On July 26, 2016, the Honorable Charles Breyer of the United States District Court for the Northern District of California entered a final judgment against Luca International Group and several affiliated entities. The final judgment imposes on the Luca entities a permanent injunction against future violations of certain antifraud provisions of the federal securities laws and orders that they pay $68.3 million in disgorgement.

In its complaint filed in July 2015, the SEC alleged that the Luca Entities, their CEO Bingqing Yang and her chief fundraiser Lily Lei orchestrated a fraudulent scheme targeting the Chinese American community, as well as investors in Asia to invest in unregistered offerings of securities.

According to the complaint, Yang and Lei represented to investors that their money would be invested in oil and gas drilling operations, that they could expect annual rates of return of 20-30 percent, and that their investments were risk free.

In reality, as the complaint alleges, Yang, the Luca entities, and Lei deceived investors by misrepresenting that their operations were successful and projecting outsized investment returns, all while knowing the operations were losing millions of dollars and the enterprise was sinking under a mountain of debt.

The SEC further alleges that Yang commingled investor funds to prevent the scheme from collapsing and used money from new investors to make sham profit payments to earlier investors. Besides reaching investors in the Chinese-American community through advertisements on Chinese-language television and radio, and in Chinese-language newspapers, Yang and the Luca entities allegedly targeted Chinese citizens who sought permanent U.S. residence through the EB-5 Immigrant Investor Program, which provides a way for foreign investors to obtain a green card by meeting certain U.S. investment requirements.

In August 2015, the Luca entities filed Chapter 11 bankruptcy petitions in the U.S. Bankruptcy Court for the Southern District of Texas, Houston Division.

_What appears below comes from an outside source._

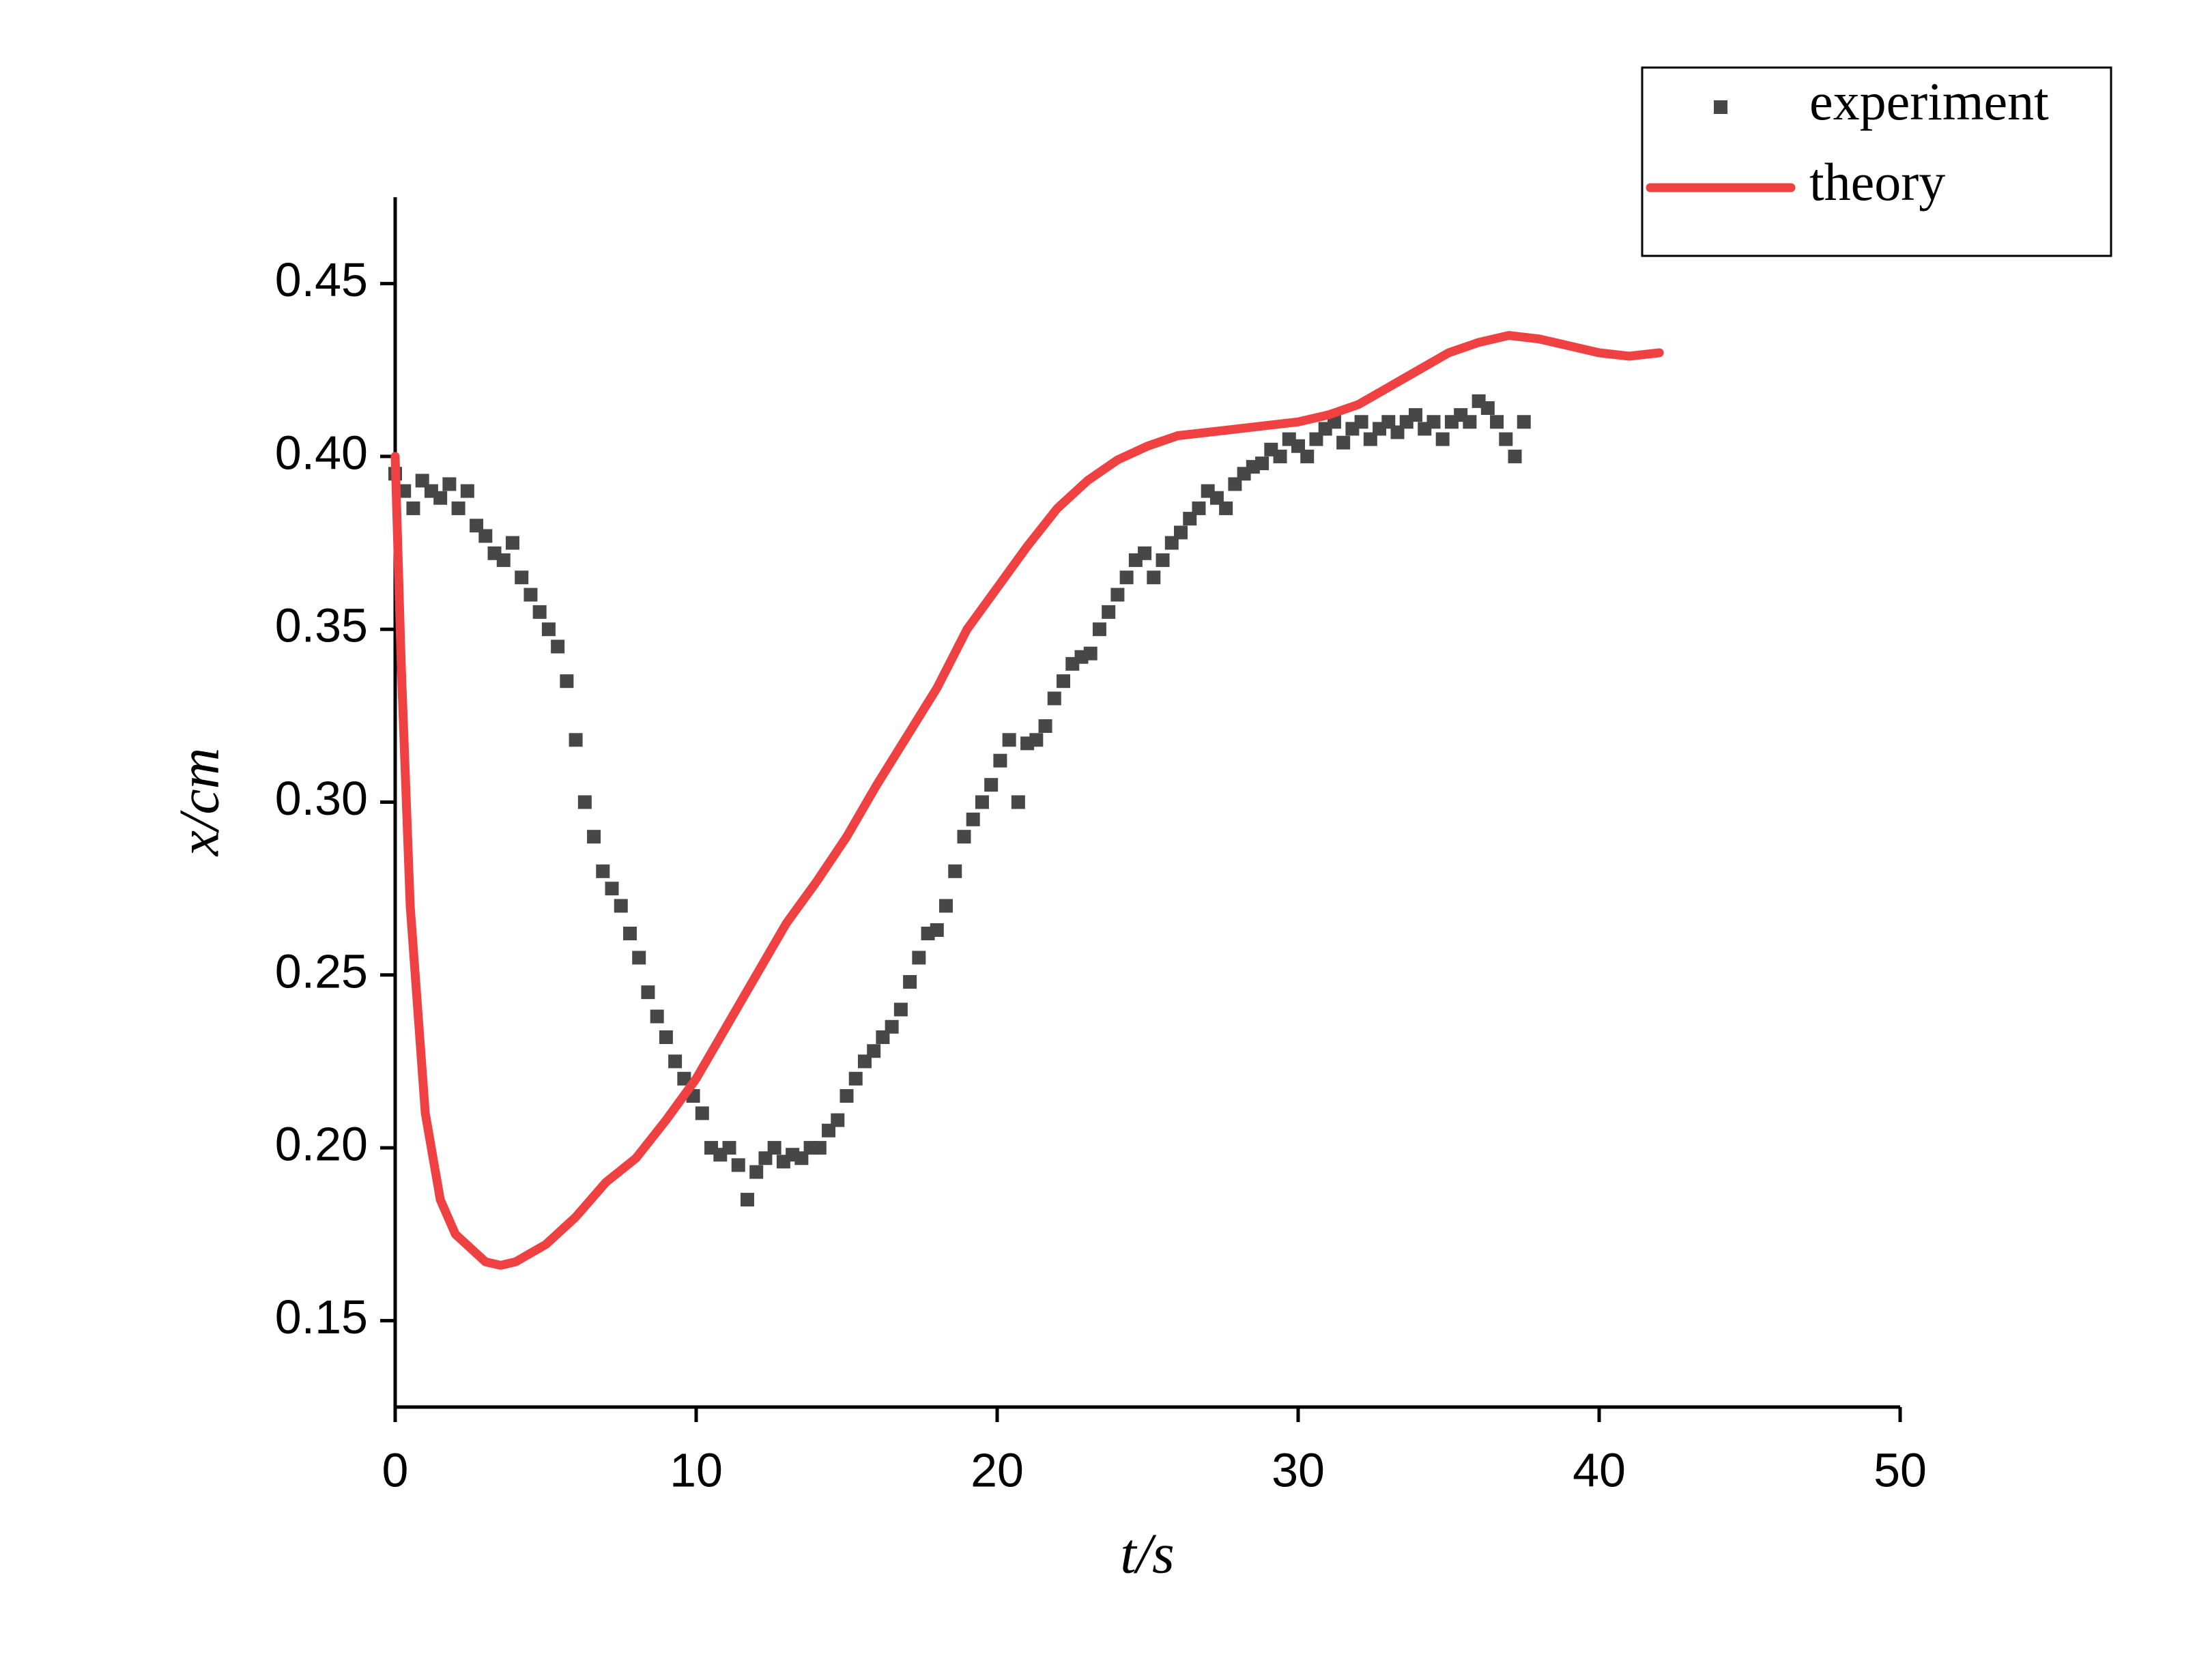 This screenshot has height=1680, width=2195. I want to click on y-tick-label: 0.45, so click(322, 280).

As stated in the final judgment, the Luca entities agreed, as part of the settlement, that they shall allow and not contest the Commission’s bankruptcy claim for $68.3 million in the jointly administered bankruptcy case, as being the amount allegedly raised from investors.

Under the final judgment, the Luca entities’ payment of disgorgement is limited to the dollar amount of funds to be paid to the Commission, and directly allocated to investors, as provided in the joint Chapter 11 plan of liquidation, which was confirmed on July 18, 2016.